In the inline-type manufacturing apparatus 300, the sample holder 20 on which the substrate 100 is mounted by the substrate transfer system shown in FIG. 1 is charged into the substrate entrance chamber 301. Then, the sample holder 20 is transferred from the substrate entry chamber 301 to the process chamber 302, and a predetermined process is performed in the process chamber 302. For example, after a thin film is formed on the substrate 100 in the process chamber 302, the sample holder 20 is transported from the process chamber 302 to the substrate take-out chamber 303. Thereafter, the sample holder 20 is taken out from the substrate take-out chamber 303.

The sample holder 20 is conveyed between the respective chambers of the inline-type manufacturing apparatus 300 by a conveyance device (not shown). For example, open / close gates (not shown) are disposed between the substrate entry chamber 301 and the process chamber 302, and between the process chamber 302 and the substrate takeout chamber 303, and through the gates thereof, 20 are moved. In addition, the inline-type manufacturing apparatus may be a structure including the substrate entry chamber 301 and the process chamber 302 without the substrate take-out chamber 303.

For example, when the in-line manufacturing apparatus 300 shown in FIG. 23 is a plasma chemical vapor deposition (CVD) film forming apparatus, the sample holder 20 is used as an anode electrode. After the source gas is introduced into the processing chamber 302, AC power is supplied between the sample holder 20 and the cathode electrode to bring the source gas into a plasma state. A desired thin film mainly composed of the raw material contained in the source gas is formed on the exposed surface of the substrate 100 by squeezing the substrate 100 into the formed plasma. A desired thin film such as a silicon semiconductor thin film, a silicon nitride thin film, a silicon oxide thin film, a silicon oxynitride thin film, or a carbon thin film can be formed on the substrate 100 by suitably selecting the source gas. For example, when the substrate 100 is a solar cell, a mixture gas of ammonia (NH ₃ ) gas and silane (SiH ₄ ) gas is used to form an antireflection film on the substrate 100 or a silicon nitride ) Film can be formed.

In the film forming process of the solar cell antireflection film or the like, a film is formed on the substrate 100 in a state where the temperature of the substrate 100 to be treated is set at a predetermined set temperature. Therefore, in the case of performing film formation by the in-line type manufacturing apparatus 300, the substrate 100 is preheated in the substrate entry chamber 301 before being brought into the processing chamber 302. That is, the substrate entry chamber 301 also serves as a preheating chamber. Then, the substrate 100 having reached the set temperature is carried into the processing chamber 302, and the film forming process is performed.

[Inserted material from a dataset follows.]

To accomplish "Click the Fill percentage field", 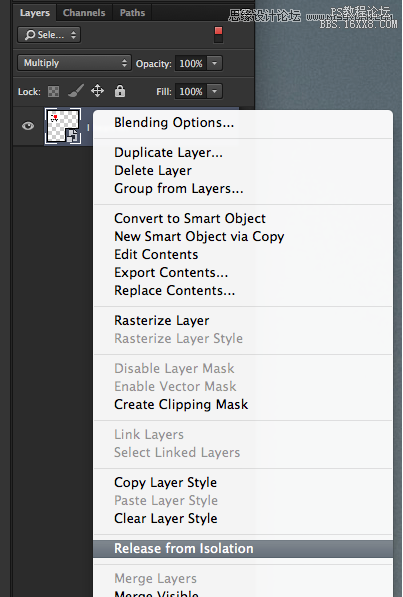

As described above, according to the substrate transfer system according to the first embodiment of the present invention, by rotating the plurality of substrates 100 on the mounting surface 210 of the substrate plate 21 by one common rotation axis, The substrate 100 can be mounted on the substrate plate 21 at the same time. Therefore, it is possible to provide a substrate transfer system and a substrate transfer method which can simultaneously transfer a plurality of substrates 100 to a boat-type sample holder with high accuracy.

(Second Embodiment)

24 and 25 show the configuration of the substrate transfer system according to the second embodiment of the present invention. 24 is a plan view seen from above. In the substrate transfer system according to the second embodiment, the substrate protecting and supporting mechanism 15 of the substrate mounting apparatus 10 is arranged not only in the direction parallel to the main surface of the substrate 100 but also in the normal direction of the main surface of the substrate 100 Which is different from the first embodiment. That is, a plurality of substrate protection and support mechanisms 15 described in the first embodiment are arranged along the normal direction of the main surface of the substrate 100 that is protected and supported. Accordingly, the plurality of substrates 100 are respectively protected and supported by the substrate protecting and supporting mechanism 15 in a matrix shape when viewed from above. Other configurations are the same as those of the first embodiment.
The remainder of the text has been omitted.